* **The task**:
Beginning at the line that contains "You are a GUI", output each line exactly through the end of the records, and drop any pictures.

[Records for the task — start]

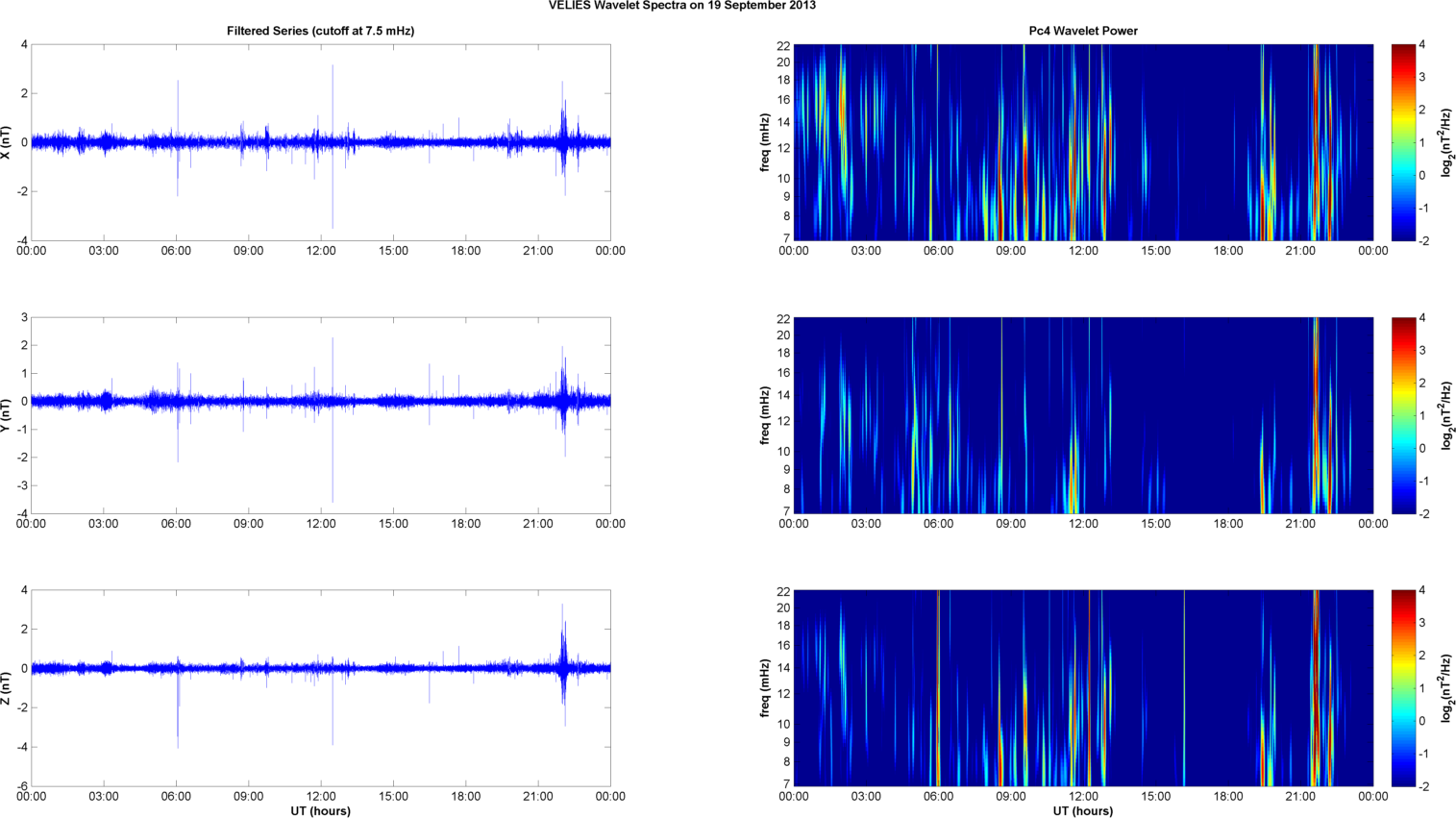Click the colorbar beside the middle spectrogram
This screenshot has width=1456, height=818.
click(1403, 415)
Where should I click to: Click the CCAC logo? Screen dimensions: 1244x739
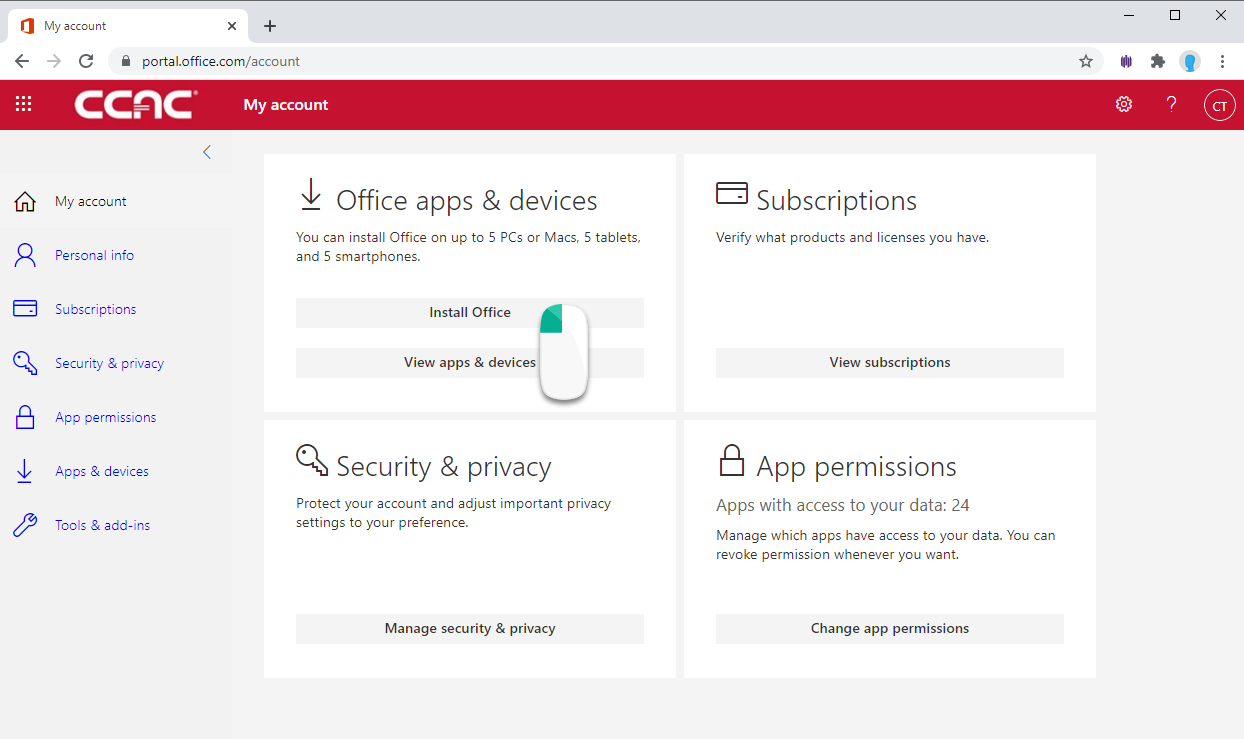[136, 104]
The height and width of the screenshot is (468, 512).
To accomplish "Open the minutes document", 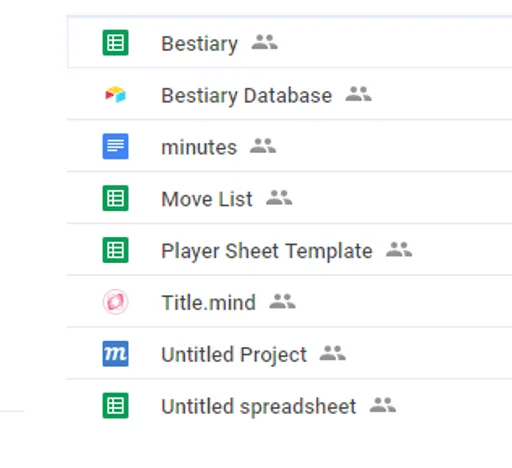I will (199, 147).
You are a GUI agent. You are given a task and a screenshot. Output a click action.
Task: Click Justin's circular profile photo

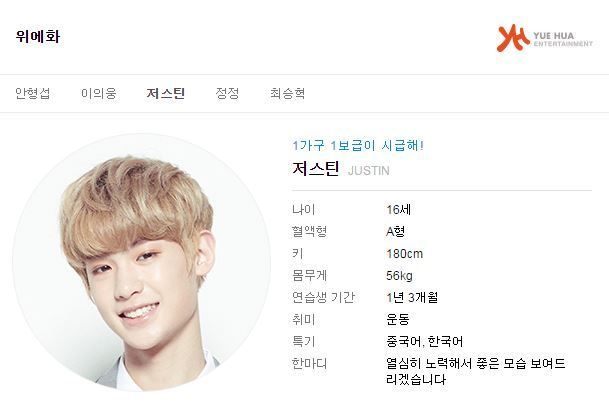click(x=141, y=262)
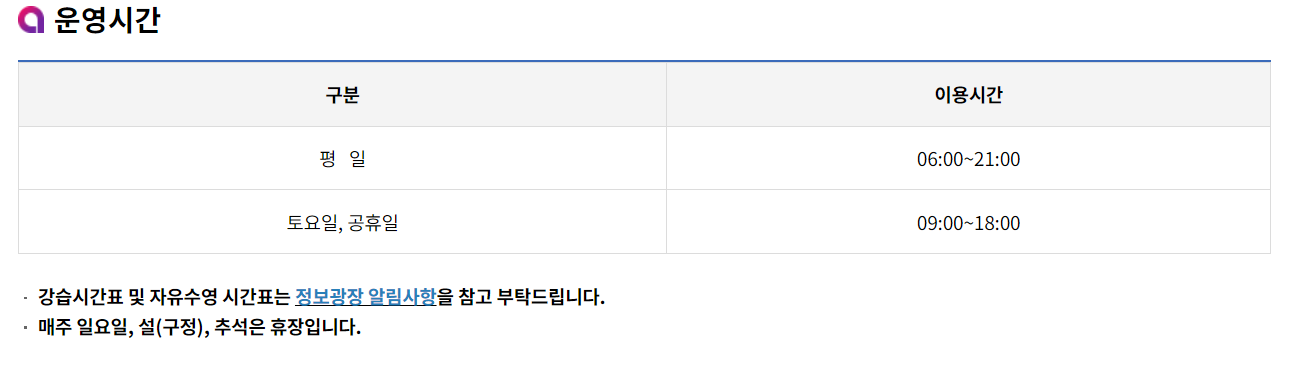Open the 정보광장 알림사항 link

pyautogui.click(x=366, y=297)
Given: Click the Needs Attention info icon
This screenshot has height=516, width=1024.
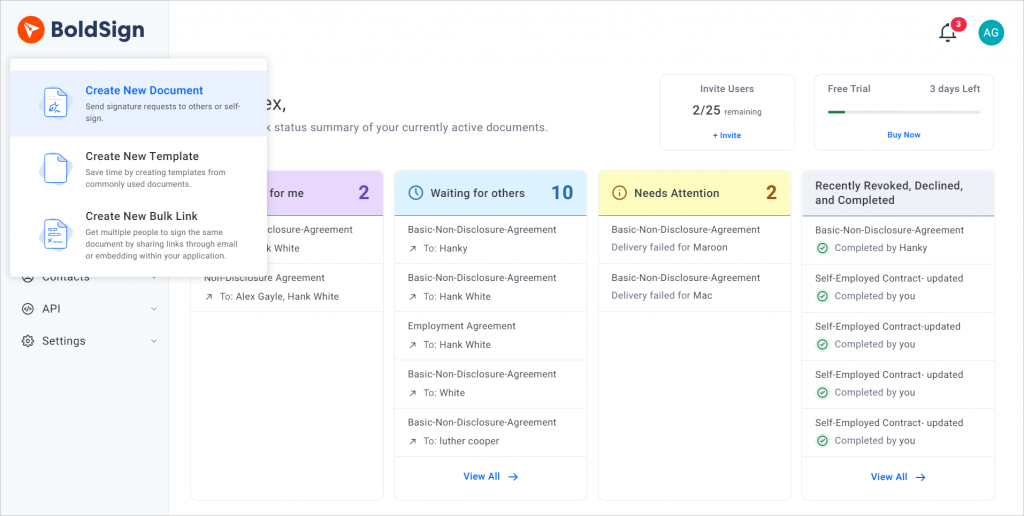Looking at the screenshot, I should coord(619,193).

[Records for the task — finish]

* **Output of the task**:
You are a GUI agent. You are given a task and a screenshot. Output a click action.
Task: Click Justin's circular profile photo

click(x=141, y=262)
Open the 정보광장 알림사항 link

pyautogui.click(x=366, y=297)
Given: Click the Needs Attention info icon
This screenshot has height=516, width=1024.
Looking at the screenshot, I should coord(619,193).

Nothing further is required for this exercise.